Quellen looked glum. “There’s always the possibility that he adopted a pseudonym,” he admitted.

“You’re hedging, Joe. You can’t be sure he didn’t hop. Even with the list.”

“So what do you want me to do, Helaine?”

She took a deep breath. “You could arrest Lanoy before he sends Norm back in time.”

“I’ve got to find Lanoy,” Quellen observed. “And then I’ve got to have some proof that he’s involved. So far there isn’t even any circumstantial evidence, just a lot of conclusion-jumping on your part.”

“Then arrest Norm.”

“What?”

“Find him guilty of something and lock him up. Give him a year or two of corrective therapy. That’ll keep him out of circulation until the hopper crisis is over. Call it protective custody.”

“Helaine, I can’t use the law as a private plaything for members of my family!”

“He’s my husband, Joe. I want to keep him. If he goes back in time, I’ve lost him for ever.” Helaine stood up. She swayed, and had to grip Quellen’s desk. How could she make him understand that she stood at the edge of an abyss? To hop was effectively the same as to die. She was fighting to keep her husband. And there sat her brother in the cloak of his righteousness, doing nothing while precious seconds ticked away.

“I’ll do what I can,” Quellen promised. “I’ll look into this Lanoy. If you’d like to send Norm here, I’ll talk to him and try to find out what’s on his mind. Yes. Perhaps that’s best.

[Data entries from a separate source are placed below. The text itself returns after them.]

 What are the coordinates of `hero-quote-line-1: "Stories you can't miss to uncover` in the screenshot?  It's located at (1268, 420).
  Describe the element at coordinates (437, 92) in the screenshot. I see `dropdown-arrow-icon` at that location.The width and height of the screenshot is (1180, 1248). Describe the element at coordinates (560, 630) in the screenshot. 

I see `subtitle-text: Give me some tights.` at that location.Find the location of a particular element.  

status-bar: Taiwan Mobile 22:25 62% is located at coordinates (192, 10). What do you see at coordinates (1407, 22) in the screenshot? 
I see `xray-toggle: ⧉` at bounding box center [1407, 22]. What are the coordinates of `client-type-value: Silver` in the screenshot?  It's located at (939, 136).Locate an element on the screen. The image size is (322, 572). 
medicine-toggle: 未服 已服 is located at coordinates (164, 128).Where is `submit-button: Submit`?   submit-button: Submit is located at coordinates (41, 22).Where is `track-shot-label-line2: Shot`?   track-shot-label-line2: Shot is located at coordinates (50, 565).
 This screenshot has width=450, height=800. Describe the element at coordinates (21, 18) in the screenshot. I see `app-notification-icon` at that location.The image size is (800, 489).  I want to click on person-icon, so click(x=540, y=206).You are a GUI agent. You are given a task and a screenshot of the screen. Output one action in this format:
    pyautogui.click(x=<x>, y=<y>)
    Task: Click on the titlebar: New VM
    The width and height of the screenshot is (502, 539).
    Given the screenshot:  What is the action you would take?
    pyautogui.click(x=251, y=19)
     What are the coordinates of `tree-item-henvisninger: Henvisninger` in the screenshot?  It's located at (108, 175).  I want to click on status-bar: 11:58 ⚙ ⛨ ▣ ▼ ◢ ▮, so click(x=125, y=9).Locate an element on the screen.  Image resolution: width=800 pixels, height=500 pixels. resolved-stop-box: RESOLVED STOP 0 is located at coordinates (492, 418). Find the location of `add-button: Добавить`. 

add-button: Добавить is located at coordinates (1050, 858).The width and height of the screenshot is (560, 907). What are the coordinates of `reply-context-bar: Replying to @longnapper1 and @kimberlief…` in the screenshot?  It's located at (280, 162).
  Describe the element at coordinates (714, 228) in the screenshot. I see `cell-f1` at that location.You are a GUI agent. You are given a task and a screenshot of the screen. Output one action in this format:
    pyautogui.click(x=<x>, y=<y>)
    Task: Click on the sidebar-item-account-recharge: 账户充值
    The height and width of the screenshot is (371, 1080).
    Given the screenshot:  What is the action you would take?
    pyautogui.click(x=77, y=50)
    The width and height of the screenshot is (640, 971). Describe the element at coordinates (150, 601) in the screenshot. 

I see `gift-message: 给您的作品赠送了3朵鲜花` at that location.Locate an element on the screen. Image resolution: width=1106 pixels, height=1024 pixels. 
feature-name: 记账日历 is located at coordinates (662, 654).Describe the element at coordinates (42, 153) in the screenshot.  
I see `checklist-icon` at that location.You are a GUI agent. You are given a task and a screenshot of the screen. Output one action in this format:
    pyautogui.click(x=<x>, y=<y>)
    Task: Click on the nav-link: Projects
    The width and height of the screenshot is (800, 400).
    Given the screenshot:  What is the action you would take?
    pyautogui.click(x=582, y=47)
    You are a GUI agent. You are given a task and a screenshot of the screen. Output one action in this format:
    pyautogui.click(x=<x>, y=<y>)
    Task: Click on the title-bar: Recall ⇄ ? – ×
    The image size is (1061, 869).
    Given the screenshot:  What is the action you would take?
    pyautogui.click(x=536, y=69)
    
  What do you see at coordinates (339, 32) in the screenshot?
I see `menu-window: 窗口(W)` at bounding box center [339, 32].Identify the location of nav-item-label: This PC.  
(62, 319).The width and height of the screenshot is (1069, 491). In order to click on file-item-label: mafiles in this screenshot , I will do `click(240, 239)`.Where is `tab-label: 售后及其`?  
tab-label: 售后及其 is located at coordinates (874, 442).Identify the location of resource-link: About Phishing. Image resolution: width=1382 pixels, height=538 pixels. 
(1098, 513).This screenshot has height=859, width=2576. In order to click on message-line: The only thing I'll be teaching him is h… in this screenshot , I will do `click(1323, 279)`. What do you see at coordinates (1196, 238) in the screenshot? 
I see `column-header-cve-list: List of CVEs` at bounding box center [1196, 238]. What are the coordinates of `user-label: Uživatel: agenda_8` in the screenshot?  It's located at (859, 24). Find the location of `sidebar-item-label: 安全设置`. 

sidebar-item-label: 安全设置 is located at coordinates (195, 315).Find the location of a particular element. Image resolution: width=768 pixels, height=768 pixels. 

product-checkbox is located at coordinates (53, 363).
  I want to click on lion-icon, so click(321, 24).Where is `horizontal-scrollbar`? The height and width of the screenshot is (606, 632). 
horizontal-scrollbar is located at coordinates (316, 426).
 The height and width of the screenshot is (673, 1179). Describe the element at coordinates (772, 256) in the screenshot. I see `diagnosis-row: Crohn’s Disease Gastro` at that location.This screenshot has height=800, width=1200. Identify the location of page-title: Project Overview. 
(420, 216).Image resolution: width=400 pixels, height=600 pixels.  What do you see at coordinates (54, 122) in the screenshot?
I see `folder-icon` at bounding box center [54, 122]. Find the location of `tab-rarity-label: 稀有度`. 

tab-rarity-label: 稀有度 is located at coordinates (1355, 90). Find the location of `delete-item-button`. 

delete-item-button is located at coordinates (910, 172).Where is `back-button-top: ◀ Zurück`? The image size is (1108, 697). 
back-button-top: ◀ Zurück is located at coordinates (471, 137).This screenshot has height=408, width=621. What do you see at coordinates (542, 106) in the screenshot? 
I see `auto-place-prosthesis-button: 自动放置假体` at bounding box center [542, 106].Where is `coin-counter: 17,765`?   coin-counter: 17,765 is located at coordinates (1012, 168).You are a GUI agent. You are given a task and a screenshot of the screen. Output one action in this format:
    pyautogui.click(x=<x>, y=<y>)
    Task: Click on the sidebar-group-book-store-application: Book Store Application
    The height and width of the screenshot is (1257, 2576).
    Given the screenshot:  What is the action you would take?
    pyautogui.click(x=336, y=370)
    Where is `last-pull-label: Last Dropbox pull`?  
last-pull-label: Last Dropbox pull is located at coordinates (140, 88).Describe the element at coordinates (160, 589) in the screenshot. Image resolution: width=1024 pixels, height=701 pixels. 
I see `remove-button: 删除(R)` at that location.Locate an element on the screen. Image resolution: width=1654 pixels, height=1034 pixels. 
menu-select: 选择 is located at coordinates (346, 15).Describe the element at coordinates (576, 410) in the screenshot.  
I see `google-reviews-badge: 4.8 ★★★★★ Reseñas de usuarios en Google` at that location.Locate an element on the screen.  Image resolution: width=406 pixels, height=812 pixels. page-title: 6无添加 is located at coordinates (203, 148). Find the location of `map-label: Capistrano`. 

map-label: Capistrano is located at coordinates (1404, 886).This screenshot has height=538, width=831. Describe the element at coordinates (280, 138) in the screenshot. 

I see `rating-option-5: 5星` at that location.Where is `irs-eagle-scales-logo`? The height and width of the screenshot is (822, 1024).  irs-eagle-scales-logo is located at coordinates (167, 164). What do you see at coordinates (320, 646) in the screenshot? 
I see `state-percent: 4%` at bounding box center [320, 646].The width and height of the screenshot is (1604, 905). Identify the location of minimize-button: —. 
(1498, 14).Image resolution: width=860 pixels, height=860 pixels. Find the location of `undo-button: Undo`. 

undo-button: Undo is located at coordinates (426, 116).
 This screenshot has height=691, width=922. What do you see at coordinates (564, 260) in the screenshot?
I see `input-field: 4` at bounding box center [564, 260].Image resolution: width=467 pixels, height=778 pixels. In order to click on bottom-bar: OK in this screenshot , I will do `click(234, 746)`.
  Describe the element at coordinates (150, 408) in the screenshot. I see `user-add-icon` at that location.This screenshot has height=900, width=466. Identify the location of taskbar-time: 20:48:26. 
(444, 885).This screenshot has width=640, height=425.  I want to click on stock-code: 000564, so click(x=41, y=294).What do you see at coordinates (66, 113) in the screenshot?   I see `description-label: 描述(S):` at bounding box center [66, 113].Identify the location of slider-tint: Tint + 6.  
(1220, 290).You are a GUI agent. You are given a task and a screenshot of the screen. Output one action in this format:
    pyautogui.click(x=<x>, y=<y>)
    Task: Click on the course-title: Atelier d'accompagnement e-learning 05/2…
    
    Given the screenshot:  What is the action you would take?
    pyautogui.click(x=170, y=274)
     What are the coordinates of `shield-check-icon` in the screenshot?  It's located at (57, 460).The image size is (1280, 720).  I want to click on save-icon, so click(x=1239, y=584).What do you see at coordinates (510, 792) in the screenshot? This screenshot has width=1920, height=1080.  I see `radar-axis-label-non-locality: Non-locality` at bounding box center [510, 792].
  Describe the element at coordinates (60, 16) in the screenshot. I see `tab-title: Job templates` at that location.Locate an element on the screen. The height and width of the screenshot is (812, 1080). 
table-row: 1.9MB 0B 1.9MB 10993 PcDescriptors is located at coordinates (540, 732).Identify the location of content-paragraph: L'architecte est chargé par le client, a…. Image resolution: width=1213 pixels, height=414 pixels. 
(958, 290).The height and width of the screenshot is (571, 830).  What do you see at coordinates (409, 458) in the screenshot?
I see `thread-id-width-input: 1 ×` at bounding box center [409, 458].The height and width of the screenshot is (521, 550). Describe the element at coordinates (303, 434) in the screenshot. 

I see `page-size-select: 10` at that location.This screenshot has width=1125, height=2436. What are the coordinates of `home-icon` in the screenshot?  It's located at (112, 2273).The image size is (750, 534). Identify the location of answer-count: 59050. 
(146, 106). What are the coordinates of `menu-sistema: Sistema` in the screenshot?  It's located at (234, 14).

Get him to come to see me.”

“If he’s planning to hop,” said Helaine, “he’s not likely to tell you about it. He won’t come within five miles of this building.”

“Why don’t you tell him that I want to talk to him about a job opportunity? He’s been complaining that I haven’t been doing anything for him, yes? All right. He’ll come to me, thinking that I’ve got an opening for him. And I’ll pump him about hopping. Subtly. If he knows anything, I’ll get it out of him. We’ll smash the hopper ring and there’ll be no danger of his taking off. How does that sound, Helaine?”

“Encouraging. I’ll talk to him. I’ll send him to you. If he hasn’t already taken off.”

She moved towards the door. Her brother smiled once again. Helaine winced. She was fearful that Norm had already vanished irretrievably, while she sat here talking. She had to get back to him in a hurry. Until this crisis was over, she knew she must keep close watch.

“Remember me to Judith,” Helaine said, and went out.